Provided information >>
— begin —

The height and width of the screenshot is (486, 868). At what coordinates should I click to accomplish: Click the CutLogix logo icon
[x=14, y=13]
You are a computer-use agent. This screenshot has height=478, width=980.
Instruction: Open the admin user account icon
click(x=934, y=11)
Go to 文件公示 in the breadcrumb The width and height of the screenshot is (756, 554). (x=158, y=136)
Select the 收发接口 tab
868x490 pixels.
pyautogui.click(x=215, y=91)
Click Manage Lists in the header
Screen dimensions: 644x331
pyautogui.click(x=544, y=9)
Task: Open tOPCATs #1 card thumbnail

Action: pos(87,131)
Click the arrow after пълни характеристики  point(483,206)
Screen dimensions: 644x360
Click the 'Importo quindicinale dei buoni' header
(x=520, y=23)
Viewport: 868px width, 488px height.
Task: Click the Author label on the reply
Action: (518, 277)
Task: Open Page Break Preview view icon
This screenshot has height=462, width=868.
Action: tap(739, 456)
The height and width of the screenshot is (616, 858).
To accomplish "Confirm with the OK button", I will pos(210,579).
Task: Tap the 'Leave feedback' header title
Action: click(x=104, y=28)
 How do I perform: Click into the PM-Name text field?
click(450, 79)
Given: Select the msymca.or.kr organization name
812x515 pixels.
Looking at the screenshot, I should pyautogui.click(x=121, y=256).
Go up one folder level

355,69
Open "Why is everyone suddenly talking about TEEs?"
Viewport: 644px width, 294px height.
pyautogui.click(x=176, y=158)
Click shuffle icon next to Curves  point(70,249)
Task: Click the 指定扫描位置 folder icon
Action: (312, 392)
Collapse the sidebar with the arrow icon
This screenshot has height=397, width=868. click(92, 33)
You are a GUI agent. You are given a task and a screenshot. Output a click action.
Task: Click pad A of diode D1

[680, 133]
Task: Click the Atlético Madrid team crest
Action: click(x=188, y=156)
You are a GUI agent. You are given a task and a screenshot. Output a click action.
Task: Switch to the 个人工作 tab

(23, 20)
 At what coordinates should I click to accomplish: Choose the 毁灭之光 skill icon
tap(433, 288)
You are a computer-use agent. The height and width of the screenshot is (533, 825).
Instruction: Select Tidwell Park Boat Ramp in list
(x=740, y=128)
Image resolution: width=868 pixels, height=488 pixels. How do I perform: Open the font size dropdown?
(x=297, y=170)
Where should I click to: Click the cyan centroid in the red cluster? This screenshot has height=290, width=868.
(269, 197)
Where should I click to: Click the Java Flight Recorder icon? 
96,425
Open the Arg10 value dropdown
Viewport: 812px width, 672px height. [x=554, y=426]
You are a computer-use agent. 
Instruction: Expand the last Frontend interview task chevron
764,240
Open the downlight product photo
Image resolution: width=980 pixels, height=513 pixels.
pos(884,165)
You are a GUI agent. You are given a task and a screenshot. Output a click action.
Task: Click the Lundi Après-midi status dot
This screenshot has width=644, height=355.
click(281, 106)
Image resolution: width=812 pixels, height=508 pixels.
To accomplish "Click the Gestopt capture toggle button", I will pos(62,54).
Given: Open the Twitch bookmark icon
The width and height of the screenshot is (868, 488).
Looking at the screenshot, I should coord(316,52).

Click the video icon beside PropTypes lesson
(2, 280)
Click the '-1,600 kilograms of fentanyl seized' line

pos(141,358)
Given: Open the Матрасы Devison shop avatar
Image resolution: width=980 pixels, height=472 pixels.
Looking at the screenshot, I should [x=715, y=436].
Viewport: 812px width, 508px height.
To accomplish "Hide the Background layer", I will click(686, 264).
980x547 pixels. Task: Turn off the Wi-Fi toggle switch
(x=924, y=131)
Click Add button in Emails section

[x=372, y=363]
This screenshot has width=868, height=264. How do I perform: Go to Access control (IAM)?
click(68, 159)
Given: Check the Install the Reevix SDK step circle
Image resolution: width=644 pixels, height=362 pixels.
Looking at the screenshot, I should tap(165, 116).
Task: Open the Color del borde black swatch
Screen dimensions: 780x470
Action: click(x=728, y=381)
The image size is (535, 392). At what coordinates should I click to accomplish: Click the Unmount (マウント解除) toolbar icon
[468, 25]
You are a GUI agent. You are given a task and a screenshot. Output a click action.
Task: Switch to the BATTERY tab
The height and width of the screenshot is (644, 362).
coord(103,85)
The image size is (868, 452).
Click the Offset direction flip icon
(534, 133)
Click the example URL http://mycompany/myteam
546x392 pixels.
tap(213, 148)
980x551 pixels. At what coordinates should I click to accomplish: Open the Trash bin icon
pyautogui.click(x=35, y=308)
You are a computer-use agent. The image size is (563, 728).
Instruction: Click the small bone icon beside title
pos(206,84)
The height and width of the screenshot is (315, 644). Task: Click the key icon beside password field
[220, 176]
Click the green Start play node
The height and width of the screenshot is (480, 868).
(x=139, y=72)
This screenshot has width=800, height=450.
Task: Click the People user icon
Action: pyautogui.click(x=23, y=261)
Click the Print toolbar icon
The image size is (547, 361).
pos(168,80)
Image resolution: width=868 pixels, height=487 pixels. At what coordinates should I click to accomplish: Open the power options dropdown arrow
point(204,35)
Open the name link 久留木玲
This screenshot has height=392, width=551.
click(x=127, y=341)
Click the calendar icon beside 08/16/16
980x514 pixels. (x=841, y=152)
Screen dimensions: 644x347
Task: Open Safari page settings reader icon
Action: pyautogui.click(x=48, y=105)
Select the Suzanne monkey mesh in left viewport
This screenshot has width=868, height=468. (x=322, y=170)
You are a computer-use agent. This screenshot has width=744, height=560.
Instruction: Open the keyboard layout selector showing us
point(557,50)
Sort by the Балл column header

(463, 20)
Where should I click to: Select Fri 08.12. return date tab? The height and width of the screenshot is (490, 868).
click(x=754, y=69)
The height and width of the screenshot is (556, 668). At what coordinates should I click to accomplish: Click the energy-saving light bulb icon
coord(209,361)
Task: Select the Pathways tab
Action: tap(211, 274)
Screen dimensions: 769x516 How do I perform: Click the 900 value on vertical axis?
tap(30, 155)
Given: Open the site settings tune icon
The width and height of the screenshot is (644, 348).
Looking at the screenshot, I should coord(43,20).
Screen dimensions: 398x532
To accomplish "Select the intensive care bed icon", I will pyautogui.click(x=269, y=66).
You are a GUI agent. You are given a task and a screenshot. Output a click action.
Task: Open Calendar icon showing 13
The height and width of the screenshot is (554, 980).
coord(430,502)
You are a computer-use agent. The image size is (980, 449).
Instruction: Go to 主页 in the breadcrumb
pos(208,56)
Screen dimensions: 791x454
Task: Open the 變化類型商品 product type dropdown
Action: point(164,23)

— end —

Given instruction >>
Reproduce the lines of the records without any change, starting with the line that contains "Image resolution: width=812" and going on through the line that contains "pos(141,358)", with both of those lines included.

Completed task >>
Image resolution: width=812 pixels, height=508 pixels.
To accomplish "Click the Gestopt capture toggle button", I will pos(62,54).
Given: Open the Twitch bookmark icon
The width and height of the screenshot is (868, 488).
Looking at the screenshot, I should coord(316,52).

Click the video icon beside PropTypes lesson
(2, 280)
Click the '-1,600 kilograms of fentanyl seized' line

pos(141,358)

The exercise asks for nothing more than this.